**MATERIAL FOR THIS EXERCISE:**
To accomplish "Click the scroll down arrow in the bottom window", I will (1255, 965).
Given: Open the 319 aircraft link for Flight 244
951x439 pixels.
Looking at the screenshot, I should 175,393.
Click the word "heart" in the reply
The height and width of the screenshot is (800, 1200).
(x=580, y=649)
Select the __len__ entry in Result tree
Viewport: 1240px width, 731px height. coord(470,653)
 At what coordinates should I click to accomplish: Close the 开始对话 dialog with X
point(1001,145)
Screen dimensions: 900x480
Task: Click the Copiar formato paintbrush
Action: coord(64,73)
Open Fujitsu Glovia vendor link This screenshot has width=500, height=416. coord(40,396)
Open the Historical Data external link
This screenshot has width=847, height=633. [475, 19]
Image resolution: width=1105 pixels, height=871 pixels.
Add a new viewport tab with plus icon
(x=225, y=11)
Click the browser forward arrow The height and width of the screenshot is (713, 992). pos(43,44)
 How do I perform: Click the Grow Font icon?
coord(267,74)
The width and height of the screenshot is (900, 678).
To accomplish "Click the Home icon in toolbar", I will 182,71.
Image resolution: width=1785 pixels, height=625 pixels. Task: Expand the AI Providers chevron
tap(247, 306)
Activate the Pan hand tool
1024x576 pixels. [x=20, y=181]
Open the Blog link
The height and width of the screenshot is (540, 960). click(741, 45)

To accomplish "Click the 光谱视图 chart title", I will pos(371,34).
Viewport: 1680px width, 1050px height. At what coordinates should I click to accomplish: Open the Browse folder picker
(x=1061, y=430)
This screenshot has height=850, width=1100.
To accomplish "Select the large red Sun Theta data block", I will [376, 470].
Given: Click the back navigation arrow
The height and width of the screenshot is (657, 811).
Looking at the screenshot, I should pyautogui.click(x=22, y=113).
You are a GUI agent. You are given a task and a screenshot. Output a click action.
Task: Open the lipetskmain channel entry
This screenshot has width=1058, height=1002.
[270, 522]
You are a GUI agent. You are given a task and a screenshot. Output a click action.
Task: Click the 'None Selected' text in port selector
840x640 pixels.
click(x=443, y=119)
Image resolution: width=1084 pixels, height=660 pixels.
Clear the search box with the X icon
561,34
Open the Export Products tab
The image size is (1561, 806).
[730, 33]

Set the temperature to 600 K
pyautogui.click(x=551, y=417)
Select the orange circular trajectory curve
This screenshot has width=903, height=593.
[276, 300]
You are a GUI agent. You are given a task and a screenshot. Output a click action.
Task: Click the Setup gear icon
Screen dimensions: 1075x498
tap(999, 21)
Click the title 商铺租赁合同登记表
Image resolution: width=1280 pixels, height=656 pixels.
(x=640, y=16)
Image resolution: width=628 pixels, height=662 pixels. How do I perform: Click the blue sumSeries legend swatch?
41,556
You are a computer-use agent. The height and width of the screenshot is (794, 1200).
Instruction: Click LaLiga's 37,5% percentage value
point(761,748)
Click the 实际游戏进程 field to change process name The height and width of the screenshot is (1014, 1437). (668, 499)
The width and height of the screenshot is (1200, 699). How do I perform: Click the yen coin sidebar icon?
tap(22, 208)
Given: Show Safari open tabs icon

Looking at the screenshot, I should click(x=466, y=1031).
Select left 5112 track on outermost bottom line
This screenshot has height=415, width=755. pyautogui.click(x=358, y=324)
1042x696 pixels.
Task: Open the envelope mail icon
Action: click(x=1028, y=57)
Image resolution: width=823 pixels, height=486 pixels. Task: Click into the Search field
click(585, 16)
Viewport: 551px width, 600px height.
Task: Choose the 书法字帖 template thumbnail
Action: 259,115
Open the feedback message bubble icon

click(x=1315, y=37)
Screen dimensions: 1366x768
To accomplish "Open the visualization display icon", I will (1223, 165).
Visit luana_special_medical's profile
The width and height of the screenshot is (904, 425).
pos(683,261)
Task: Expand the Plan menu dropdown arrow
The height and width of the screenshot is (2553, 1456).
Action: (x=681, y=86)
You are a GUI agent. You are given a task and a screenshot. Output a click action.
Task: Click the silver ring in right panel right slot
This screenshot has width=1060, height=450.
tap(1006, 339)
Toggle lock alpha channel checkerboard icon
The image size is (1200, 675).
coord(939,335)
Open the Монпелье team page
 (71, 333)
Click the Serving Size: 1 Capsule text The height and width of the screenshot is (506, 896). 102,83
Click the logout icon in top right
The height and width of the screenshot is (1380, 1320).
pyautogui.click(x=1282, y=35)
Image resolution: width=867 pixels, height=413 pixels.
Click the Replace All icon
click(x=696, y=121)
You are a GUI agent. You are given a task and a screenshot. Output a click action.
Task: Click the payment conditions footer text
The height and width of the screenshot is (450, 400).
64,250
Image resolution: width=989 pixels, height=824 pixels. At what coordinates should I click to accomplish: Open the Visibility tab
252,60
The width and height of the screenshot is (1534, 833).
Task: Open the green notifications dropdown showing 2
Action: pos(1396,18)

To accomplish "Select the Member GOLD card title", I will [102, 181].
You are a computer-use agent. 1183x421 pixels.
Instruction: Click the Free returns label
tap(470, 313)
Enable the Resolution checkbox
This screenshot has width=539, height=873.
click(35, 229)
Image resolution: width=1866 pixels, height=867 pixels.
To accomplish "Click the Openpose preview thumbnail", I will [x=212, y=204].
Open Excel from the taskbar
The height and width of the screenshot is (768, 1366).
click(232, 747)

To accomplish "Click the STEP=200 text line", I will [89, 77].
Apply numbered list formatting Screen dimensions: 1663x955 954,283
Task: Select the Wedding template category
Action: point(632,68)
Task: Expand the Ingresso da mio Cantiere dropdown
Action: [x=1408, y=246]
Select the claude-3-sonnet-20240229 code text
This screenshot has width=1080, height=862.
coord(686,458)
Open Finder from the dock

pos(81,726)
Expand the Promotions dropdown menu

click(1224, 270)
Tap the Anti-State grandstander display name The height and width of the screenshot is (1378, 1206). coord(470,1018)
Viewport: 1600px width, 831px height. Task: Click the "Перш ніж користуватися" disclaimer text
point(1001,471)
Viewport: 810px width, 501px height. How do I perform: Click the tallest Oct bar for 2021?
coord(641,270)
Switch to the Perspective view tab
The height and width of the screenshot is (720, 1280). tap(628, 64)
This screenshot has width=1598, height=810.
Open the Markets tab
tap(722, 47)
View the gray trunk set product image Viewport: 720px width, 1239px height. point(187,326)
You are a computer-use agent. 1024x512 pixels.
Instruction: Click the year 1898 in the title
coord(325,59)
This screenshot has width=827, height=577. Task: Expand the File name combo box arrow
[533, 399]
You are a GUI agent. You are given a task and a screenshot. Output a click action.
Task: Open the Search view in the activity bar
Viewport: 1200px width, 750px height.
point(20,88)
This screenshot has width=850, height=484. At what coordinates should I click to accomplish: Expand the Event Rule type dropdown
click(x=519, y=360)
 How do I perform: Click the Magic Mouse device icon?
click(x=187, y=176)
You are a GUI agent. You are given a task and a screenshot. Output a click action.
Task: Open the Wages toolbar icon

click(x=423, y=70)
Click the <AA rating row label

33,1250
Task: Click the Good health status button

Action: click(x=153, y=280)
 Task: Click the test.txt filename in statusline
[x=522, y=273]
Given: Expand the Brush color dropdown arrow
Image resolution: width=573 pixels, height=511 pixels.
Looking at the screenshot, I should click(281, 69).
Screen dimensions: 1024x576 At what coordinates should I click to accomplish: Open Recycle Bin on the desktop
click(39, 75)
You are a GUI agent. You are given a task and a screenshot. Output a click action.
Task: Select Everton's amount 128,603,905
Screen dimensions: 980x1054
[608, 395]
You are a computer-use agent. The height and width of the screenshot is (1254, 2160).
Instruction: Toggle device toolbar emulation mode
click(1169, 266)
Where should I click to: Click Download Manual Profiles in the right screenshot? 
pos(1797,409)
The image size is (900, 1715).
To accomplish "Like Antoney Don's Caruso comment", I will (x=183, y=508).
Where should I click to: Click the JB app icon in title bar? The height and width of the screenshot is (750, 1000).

**TASK STATEMENT:**
If the string "channel" is in a line of the entries, pick that line out.

**WRITTEN RESPONSE:**
Task: Open the lipetskmain channel entry
Toggle lock alpha channel checkerboard icon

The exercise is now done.